THE PLAGUE OF ENVY
(Enter CANKER and FOOTMAN)
Cank. Is not my Man come in yet?
Foot. No, Sir.
Cank. Pray will you oblige me by letting one of your Servants step to Covent Garden Playhouse to look for him.
Foot. I'll go myself, Sir; for I shan't be wanted 'till my Lady comes from the Play.(Exit)

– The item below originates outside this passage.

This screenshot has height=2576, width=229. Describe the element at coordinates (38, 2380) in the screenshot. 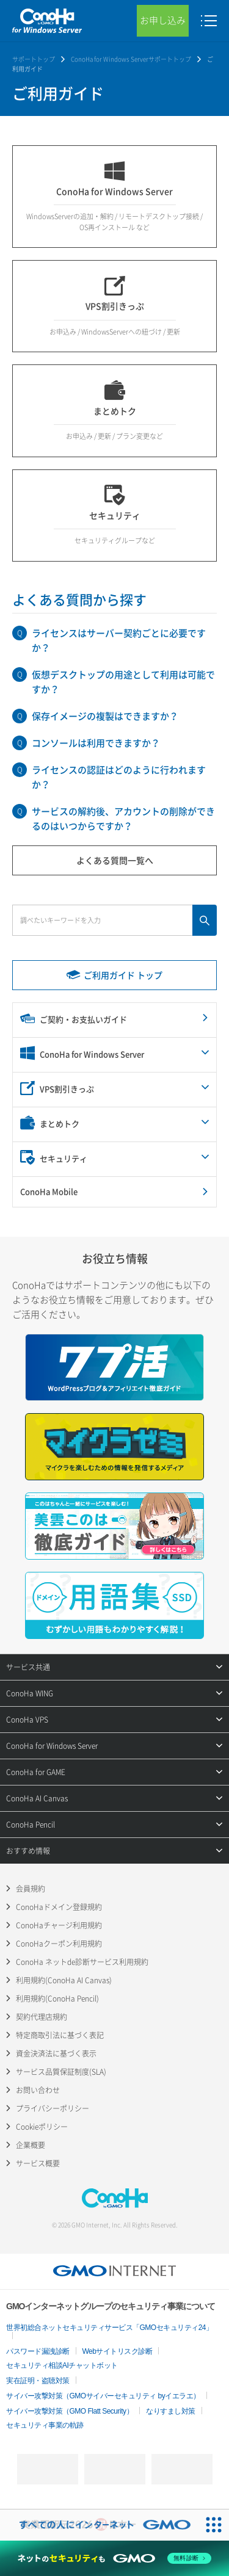

I see `実在証明・盗聴対策` at that location.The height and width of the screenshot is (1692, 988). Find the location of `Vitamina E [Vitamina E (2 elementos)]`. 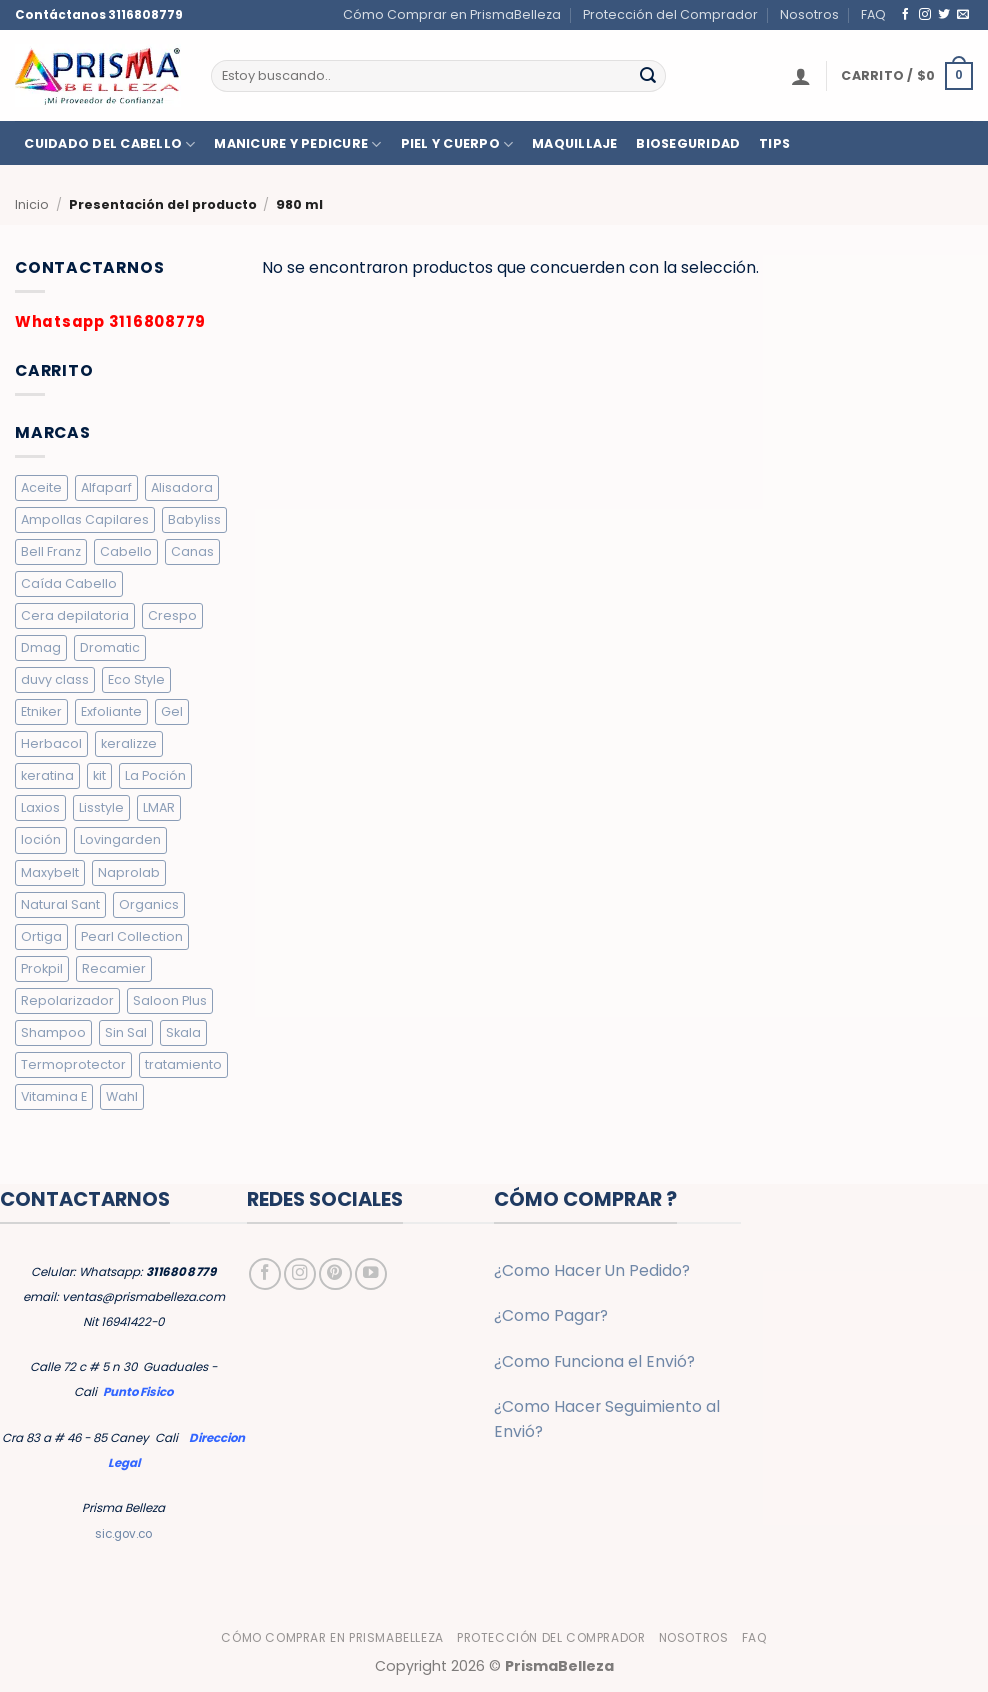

Cank. Let me see (pulling out his Watch) 'tis now half an hour after Seven. By this time the Fate of the Suspicious Husband is determined; applauded to the Skies; or damned beyond Redemption; its Author crowned with Laurel, or covered with Shame. Sure they can't approve it! And yet the Stings I felt at the reading [of] it give me presaging Pangs of its Success. (Sighs deeply) It has its Beauties I must confess. Why should I thus grieve at a young Author's approaching Fame? His Throes and Pangs lest it should fail have been far short of mine lest it should succeed; nor would the Author's Joy for its kind Reception equal my secret Rapture at its irretrievable Disgrace. What is this that like a slow but infallible Poison corrodes my Vitals and destroys my Peace of Mind? Emulation? (Shakes his head and sighs) I am afraid the World will call it Envy. All Mankind has some, but Authors most; and we can better brook a Rival in our Love than in our Fame. What can detain this Rascal? I am upon the Rack to know how it goes on—let me see, in what Manner would I have it treated? In the first Act I would have them applaud it violently,—in the second and third be coldly attentive,—in the fourth begin to groan, horse laugh and whistle,—and in the fifth just before the Catastrophe, one and all cry aloud, off, off, off! The Epilogue! The Epilogue! O that would be delightful! Exquisite!
(Enter FOOTMAN)
So Sir! You Blockhead, how came you to stay so long? But first tell me how the Play was received; whereabouts did they begin to hiss?
Foot. Hiss! he, he, he, Lard, Zir, why they did not hiss at all.